Depuis que son père lui avait confié la protection du domaine avant de partir rejoindre l'ost du roi, Alinor se dépensait sans compter. La jeune fille devait veiller à tout dans le fief, que cela relève de la gestion des terres ou de la garnison. Quand deux jours auparavant, l'approche des troupes normandes avait été signalée, elle avait commencé à préparer la forteresse pour pouvoir soutenir un siège, faisant rassembler le bétail et remplir les celliers. La veille, les paysans et villageois étaient venus se mettre à l'abri derrière les palissades de bois et les murs de pierres, puis l'attente avait débuté, chacun espérant que le duc de Normandie passerait plus loin. 

Malheureusement, les prières d'Alinor n'avaient pas été exaucées. Depuis la fin de matinée, les Normands étaient au pied des remparts et essayaient de pénétrer l'enceinte de la place forte. 

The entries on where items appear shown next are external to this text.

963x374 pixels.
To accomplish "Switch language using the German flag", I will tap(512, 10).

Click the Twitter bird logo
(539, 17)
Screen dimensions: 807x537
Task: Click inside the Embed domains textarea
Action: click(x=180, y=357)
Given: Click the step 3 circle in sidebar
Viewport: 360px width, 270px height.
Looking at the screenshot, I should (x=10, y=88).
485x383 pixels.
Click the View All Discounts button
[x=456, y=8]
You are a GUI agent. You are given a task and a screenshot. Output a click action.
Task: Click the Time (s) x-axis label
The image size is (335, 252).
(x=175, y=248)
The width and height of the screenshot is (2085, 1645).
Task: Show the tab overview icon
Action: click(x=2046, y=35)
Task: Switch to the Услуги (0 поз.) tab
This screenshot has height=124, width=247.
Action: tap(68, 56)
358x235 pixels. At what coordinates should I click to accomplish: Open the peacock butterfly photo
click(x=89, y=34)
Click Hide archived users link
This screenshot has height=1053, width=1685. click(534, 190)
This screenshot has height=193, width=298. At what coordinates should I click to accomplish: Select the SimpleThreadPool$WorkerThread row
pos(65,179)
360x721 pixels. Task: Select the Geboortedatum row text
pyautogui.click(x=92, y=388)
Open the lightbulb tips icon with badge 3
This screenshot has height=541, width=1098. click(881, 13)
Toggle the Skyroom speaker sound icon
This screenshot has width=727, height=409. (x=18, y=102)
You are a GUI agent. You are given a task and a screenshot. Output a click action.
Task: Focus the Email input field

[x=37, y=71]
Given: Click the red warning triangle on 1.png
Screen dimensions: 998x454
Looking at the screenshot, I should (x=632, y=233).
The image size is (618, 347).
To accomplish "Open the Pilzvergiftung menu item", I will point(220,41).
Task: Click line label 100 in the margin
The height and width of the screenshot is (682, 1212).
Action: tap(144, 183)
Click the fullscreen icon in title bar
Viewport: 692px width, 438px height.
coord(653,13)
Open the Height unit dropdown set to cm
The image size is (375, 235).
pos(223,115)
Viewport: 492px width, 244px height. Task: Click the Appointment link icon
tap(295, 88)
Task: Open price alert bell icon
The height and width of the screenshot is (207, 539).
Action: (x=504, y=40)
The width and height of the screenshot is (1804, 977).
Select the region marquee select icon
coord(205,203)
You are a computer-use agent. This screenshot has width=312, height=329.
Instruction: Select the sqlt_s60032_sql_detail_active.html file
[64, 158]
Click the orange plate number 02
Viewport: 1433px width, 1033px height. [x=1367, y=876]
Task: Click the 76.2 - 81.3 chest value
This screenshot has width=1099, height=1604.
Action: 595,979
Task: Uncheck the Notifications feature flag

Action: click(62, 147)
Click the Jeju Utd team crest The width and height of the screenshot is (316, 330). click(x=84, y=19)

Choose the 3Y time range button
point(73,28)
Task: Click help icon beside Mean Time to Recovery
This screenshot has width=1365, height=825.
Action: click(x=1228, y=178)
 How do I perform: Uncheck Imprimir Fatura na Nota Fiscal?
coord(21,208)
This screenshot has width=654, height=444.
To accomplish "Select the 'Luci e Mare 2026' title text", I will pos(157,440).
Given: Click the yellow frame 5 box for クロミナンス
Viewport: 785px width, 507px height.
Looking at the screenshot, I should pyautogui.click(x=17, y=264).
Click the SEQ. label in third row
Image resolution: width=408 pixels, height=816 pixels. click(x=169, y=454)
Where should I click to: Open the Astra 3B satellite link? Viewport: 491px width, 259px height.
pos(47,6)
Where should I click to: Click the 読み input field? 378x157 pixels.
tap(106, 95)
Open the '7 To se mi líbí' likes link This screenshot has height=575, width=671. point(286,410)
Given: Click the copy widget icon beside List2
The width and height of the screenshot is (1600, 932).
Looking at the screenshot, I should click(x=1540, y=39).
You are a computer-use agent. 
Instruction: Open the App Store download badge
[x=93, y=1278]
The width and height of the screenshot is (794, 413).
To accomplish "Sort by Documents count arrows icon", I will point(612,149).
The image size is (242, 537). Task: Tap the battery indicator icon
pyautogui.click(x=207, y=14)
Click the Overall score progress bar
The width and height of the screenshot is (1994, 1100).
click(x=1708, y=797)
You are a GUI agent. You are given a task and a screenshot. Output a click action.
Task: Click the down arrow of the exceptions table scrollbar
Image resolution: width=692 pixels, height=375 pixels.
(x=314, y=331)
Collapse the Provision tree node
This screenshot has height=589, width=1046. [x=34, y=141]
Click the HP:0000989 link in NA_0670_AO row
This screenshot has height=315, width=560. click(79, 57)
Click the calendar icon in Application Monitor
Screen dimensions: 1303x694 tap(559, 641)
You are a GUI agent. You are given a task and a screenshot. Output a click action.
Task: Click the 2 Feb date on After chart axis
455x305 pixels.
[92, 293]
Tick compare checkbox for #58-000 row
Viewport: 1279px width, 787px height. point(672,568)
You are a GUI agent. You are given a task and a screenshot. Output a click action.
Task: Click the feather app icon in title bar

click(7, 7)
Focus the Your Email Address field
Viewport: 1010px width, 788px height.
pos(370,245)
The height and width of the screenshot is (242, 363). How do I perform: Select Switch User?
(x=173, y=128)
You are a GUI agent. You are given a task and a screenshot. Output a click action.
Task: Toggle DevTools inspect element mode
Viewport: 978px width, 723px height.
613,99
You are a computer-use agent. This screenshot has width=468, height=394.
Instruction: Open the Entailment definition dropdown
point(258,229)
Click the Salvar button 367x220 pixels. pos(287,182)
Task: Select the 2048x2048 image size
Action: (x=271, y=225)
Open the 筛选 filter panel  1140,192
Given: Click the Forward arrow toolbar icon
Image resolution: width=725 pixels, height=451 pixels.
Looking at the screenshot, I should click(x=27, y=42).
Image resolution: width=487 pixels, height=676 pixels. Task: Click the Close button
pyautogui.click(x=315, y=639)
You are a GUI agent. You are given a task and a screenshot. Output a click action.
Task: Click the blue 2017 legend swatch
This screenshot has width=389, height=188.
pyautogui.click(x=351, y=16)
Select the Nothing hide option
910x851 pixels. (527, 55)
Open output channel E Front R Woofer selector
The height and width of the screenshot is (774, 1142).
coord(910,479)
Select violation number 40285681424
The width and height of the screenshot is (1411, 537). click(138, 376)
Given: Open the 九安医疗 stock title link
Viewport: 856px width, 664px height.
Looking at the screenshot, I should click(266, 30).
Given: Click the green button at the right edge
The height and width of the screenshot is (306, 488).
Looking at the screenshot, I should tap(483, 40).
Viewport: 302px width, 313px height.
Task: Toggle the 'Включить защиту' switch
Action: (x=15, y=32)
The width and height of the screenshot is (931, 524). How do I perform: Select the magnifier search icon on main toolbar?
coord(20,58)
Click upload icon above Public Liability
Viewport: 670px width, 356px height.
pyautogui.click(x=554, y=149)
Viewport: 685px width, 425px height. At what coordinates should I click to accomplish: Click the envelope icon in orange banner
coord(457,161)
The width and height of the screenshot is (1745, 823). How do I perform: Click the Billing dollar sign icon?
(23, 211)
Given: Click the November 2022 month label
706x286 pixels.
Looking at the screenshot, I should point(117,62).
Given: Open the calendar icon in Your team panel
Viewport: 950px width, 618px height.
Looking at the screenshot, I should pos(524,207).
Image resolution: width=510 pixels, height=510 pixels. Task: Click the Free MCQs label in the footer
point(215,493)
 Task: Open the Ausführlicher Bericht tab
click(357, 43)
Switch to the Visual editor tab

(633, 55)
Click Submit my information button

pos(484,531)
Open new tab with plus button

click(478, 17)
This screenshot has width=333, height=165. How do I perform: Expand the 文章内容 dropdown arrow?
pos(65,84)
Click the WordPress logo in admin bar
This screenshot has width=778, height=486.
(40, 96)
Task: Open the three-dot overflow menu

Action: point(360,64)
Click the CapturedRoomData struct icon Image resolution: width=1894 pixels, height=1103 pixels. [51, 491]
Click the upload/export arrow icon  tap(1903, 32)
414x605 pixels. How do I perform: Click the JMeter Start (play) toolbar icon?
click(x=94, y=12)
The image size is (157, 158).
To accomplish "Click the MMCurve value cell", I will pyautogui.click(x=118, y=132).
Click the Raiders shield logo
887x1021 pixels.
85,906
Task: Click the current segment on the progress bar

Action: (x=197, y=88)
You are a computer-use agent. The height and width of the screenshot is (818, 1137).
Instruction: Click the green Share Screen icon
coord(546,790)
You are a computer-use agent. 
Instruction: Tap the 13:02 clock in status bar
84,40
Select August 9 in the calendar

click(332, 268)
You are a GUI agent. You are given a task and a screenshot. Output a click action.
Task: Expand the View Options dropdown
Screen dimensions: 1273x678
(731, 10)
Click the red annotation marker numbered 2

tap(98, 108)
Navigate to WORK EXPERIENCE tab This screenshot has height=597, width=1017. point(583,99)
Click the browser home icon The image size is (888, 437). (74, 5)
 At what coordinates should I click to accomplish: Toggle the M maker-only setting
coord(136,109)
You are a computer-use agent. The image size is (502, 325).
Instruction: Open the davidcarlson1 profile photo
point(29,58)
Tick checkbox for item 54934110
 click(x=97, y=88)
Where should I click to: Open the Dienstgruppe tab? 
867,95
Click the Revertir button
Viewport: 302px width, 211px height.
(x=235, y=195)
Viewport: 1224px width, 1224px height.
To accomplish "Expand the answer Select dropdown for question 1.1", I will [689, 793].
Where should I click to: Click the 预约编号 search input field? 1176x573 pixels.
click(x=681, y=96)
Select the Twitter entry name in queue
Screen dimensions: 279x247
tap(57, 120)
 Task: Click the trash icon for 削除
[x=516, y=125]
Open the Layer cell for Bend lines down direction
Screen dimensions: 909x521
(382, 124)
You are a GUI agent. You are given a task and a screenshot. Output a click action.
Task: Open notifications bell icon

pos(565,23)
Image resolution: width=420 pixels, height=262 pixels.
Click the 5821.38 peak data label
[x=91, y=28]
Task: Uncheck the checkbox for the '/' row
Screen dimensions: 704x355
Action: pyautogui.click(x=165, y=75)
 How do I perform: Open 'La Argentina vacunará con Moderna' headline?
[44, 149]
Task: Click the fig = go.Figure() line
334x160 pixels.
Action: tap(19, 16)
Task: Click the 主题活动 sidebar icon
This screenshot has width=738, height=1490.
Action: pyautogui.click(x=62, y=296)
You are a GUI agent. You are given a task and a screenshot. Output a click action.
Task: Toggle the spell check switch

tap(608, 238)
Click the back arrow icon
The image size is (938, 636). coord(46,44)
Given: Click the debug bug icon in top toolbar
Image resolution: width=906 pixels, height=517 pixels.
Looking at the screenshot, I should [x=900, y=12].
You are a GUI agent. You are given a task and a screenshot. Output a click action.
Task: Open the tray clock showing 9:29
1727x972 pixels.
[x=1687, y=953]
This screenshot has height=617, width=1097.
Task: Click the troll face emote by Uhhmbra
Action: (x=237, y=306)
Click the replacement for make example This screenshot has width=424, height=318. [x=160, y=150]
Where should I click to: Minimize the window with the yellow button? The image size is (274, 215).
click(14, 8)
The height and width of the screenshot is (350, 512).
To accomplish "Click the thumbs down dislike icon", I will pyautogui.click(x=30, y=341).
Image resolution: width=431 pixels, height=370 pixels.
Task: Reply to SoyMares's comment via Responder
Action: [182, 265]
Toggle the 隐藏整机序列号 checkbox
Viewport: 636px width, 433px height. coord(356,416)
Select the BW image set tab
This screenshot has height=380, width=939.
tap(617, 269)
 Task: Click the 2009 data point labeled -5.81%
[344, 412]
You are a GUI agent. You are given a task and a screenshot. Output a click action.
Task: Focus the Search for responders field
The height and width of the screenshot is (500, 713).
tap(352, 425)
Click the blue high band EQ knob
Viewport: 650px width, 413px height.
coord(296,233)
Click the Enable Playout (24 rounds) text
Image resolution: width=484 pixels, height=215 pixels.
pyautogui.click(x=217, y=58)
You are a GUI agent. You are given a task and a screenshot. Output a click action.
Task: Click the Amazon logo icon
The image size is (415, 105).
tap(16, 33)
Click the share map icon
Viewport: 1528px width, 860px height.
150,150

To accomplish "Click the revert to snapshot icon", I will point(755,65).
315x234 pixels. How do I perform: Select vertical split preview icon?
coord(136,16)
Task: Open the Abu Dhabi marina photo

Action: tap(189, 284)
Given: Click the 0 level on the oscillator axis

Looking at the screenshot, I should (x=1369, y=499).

Alinor parcourait le chemin de ronde d'un pas énergique, distribuant des encouragements ici et là. Elle exhortait ses gens à se battre avec vaillance. Les soldats l'admiraient tant pour sa beauté que pour sa bravoure et son adresse au combat. Elle avait appris à manier les armes dès son enfance en même temps qu'Edwin, son frère aîné. Tous les habitants du fief étaient très attachés à la famille du thane de Thurston et ils adoraient plus particulièrement Alinor. Il n'y avait pas un seul homme sur ces terres qui n'eût donné sa vie pour elle. 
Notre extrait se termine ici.